One Big Repo

David Bremner bremner at unb.ca
Fri Feb 27 13:22:41 CET 2009


tchomby wrote:

>On Fri, Feb 27, 2009 at 10:11:59PM +1100, Ben Finney wrote
>If you've been working feverishly, maybe you've had to much coffee, it comes to 
>the end of the day and you have to commit what you've changed. With one git 
>repo a simple git status will show you what you need to do. With many repos, 
>you would have to do git status many times, probably you'd forget to commit 
>some changes. Same with committing, pushing and pulling and checking out new 
>repos. mr lets you do these commands on multiple repos at once but it adds the 
>trouble of managing mr and its mrconfig file.

I have done both. One big repo with SVN, and now mr+git.  I think one
big repo is fine, as long as the history is not something you care
about very much.  By now I am too dependent on having a reasonably
clean history in each project (for example to generate patches to send
to collegues) to go back to the one big repo approach.  For the kind
of work-log stuff you mention, I use org-mode in emacs.
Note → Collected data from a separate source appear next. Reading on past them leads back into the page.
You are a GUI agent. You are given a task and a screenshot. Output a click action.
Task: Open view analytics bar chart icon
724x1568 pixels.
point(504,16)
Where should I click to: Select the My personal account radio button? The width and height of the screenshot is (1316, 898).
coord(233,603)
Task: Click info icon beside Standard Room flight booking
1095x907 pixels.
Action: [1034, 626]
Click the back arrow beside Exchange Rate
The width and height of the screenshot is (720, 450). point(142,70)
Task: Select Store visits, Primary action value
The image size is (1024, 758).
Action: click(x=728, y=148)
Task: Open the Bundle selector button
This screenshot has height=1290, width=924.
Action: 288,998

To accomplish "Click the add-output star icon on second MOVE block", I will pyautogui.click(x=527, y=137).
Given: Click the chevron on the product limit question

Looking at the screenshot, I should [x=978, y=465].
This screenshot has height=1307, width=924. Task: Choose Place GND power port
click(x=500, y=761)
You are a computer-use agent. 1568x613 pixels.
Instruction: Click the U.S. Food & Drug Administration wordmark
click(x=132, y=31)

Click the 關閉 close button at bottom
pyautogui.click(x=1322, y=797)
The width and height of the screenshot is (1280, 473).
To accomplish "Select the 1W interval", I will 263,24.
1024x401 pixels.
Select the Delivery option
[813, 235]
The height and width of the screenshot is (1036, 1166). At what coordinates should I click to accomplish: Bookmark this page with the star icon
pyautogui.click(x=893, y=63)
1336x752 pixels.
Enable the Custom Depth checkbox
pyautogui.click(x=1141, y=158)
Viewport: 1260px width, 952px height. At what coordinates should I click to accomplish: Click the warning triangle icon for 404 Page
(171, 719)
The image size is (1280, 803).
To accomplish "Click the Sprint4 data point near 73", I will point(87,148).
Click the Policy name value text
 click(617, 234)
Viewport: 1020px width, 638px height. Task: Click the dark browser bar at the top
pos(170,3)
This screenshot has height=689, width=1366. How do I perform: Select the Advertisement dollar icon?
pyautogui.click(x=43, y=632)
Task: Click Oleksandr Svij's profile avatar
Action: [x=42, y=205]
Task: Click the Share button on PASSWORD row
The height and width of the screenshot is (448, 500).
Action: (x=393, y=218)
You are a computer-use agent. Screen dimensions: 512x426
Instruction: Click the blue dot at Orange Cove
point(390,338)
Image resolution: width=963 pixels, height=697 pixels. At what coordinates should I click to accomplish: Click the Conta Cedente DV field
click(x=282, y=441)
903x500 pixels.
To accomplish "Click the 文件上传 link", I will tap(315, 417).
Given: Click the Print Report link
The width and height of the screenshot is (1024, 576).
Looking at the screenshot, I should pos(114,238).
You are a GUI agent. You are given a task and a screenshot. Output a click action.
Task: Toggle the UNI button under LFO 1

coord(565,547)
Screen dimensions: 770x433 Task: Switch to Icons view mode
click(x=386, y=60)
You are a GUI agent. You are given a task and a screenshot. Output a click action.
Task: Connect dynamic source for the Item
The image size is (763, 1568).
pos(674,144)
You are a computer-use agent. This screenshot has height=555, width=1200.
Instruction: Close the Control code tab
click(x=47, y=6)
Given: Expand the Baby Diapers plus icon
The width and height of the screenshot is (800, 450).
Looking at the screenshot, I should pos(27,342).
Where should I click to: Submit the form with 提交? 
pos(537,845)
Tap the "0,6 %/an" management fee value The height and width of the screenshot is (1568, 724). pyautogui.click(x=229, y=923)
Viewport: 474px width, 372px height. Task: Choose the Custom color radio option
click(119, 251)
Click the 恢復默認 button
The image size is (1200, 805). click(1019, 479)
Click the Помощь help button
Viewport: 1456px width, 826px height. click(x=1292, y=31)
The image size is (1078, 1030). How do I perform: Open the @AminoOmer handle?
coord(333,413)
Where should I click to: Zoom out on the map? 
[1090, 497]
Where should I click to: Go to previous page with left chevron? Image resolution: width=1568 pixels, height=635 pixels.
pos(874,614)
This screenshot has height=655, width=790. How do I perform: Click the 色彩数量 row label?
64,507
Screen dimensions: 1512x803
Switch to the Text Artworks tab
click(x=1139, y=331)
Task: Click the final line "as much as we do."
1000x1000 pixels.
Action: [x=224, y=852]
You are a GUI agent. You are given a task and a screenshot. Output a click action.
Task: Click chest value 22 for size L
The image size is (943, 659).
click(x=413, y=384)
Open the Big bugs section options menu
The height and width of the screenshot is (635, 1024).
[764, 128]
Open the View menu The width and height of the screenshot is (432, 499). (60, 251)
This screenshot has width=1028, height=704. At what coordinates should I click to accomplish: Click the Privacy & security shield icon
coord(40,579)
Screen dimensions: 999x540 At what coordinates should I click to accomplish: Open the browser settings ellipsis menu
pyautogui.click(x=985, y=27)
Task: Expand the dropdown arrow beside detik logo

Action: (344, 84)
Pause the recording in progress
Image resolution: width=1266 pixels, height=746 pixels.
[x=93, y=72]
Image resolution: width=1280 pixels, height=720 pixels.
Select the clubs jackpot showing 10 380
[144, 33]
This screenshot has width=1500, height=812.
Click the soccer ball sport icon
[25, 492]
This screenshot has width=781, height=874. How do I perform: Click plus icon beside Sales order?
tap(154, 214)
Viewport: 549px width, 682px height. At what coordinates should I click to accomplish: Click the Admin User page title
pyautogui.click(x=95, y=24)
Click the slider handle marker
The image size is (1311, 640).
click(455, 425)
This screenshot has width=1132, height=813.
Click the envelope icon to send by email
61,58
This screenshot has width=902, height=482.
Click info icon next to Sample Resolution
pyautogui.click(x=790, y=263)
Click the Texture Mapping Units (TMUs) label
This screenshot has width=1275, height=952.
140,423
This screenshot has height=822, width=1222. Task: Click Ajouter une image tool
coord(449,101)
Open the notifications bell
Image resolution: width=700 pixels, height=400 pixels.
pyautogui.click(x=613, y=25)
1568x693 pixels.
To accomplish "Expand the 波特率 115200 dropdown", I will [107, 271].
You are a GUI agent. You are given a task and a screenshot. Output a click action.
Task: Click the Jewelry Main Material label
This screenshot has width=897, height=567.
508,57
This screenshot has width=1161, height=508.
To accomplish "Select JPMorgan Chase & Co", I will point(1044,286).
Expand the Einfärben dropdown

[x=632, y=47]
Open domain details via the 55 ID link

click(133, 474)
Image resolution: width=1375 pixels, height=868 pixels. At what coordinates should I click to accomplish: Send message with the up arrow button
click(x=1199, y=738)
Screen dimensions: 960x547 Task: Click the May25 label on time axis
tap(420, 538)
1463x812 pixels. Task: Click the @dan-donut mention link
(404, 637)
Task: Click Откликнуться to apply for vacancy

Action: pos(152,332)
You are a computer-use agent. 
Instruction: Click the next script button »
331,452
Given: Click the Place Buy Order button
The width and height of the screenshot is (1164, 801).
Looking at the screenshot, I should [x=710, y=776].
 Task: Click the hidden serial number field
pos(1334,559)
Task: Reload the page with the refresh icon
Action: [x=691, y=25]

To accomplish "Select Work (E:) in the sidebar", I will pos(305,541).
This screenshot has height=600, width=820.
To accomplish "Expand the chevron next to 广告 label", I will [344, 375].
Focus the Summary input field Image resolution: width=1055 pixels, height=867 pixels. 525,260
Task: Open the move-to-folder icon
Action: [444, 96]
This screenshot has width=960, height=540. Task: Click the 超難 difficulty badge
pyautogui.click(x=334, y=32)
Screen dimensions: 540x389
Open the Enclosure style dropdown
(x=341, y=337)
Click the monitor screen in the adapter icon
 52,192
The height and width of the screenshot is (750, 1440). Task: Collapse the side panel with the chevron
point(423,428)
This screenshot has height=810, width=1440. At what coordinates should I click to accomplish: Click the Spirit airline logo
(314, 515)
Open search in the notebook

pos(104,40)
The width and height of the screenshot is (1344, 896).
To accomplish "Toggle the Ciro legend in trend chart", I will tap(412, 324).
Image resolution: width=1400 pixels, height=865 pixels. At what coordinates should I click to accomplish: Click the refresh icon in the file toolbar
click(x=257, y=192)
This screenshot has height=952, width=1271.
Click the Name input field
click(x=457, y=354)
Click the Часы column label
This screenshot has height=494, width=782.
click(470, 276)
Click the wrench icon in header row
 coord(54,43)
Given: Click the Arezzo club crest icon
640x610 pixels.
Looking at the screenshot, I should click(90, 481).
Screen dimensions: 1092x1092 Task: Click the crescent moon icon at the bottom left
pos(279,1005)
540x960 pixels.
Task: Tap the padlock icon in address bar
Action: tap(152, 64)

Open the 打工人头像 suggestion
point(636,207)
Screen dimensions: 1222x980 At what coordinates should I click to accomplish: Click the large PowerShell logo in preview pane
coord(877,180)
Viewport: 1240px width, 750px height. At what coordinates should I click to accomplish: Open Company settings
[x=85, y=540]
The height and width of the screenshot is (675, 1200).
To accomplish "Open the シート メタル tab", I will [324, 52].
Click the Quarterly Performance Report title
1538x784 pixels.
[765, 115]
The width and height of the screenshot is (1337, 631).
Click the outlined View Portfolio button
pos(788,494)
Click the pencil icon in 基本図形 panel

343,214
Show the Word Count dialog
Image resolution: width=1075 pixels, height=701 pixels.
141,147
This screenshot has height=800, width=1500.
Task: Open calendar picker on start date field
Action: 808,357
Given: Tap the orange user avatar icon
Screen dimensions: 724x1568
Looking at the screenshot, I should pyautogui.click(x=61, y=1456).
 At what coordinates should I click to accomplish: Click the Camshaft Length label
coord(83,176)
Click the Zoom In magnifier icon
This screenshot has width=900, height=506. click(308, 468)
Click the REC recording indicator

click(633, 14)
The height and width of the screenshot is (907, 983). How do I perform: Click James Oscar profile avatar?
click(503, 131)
I think the conclusions are roughly the same as when we discussed on
this list whether svn might actually be better at maintaining a home
directory: it depends whether you want to make snapshots, or to really
use version control in your work.  Both points of view are defensible;
unfortunately, once one's history is a mess, there may be no
reasonable way to disentangle it.

I use both approaches myself: some repos (like my .org files) I just
make snapshots, because I am pretty confident that I will never need
to "work-with" that history. Other projects, if when I do "mr commit"
there is something to commit, that probably means I abort, and go back
and look at the situation more carefully.